Now, Iowa Deputy Attorney General Rob Sand, the lead prosecutor in the widening probe, has charged Tommy Tipton, a former justice of the peace in Texas, with participation in the plot.

Image: Tommy Tipton
Tommy TiptonPolk County Jail via AP file

The move was not unexpected; authorities announced late last year that the younger Tipton had won $568,990 of a shared $4.5 million jackpot in a 2005 Colorado drawing that was under scrutiny. Robert Rhodes, a former colleague of Eddie Tipton, has also been charged with involvement in the plot.

The court filings for Tommy Tipton contain a revelation: the existence of new forensic evidence that authorities contend ties Eddie directly to a $2 million jackpot in Wisconsin in 2007 that was allegedly rigged.

Prosecutors said the evidence uncovered by Wisconsin investigators — some strings of computer code that were added to number-generating machines — show exactly how the elder Tipton could have known the winning numbers on a specified date.

Experts in Wisconsin reverse-engineered the software program and were able to generate the same numbers that won that $2 million jackpot, according to the filings.
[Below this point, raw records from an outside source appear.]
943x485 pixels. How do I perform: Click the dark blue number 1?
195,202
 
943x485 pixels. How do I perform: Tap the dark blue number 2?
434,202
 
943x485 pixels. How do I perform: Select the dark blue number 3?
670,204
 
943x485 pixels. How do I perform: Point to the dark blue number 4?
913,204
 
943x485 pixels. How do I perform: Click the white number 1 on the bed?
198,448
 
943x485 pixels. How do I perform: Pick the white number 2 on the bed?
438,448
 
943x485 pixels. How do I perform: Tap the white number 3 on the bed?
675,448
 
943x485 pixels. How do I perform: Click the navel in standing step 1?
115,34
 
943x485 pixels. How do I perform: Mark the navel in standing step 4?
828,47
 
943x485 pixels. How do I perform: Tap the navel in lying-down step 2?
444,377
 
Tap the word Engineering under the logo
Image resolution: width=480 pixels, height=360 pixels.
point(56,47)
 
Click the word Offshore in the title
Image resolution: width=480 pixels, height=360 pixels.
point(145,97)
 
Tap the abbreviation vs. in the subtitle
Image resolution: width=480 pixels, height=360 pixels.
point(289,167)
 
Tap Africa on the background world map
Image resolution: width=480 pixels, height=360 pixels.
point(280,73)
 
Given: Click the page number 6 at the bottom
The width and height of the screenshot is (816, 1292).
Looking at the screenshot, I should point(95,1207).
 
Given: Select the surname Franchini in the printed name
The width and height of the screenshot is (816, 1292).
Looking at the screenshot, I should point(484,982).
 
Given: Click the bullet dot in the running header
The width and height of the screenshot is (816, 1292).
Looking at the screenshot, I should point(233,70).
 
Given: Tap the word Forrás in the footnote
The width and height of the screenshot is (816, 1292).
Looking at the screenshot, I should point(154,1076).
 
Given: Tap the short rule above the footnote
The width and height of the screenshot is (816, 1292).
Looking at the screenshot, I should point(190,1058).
The Wisconsin jackpot was redeemed by a holding company controlled by Rhodes.

Tommy Tipton did not immediately respond to a request for comment.

Eddie Tipton
Former lottery security officer Eddie Tipton leaves the Polk County Courthouse in Des Moines, Iowa, after his sentencing in a jackpot-fixing scandal.Charlie Neibergall / AP

In a brief phone interview with the Daily Beast last summer, Eddie Tipton said he was innocent and that he was only targeted because he was an employee of the lottery association and investigators needed to make an arrest before the statute of limitations ran out.

His attorney, Dean Stowers, declined comment on Wednesday, saying he had not yet read the complaint.

In last year’s trial, prosecutors described to a jury how they believe Eddie Tipton foiled multiple security measures and pulled of a scheme straight out of a Pink Panther movie.

They said he slipped inside a restricted, glass-walled chamber that houses two of the lottery association's computers and slid a device into one which surreptitiously programmed it to pick certain number sequences at specified times.

Then, authorities charged, either Tipton or an associate would play the pre-selected numbers, and win — millions of dollars and counting.

Sand, the prosecutor, lauded the Wisconsin Attorney General’s division of criminal investigation for turning up what they described as significant new evidence.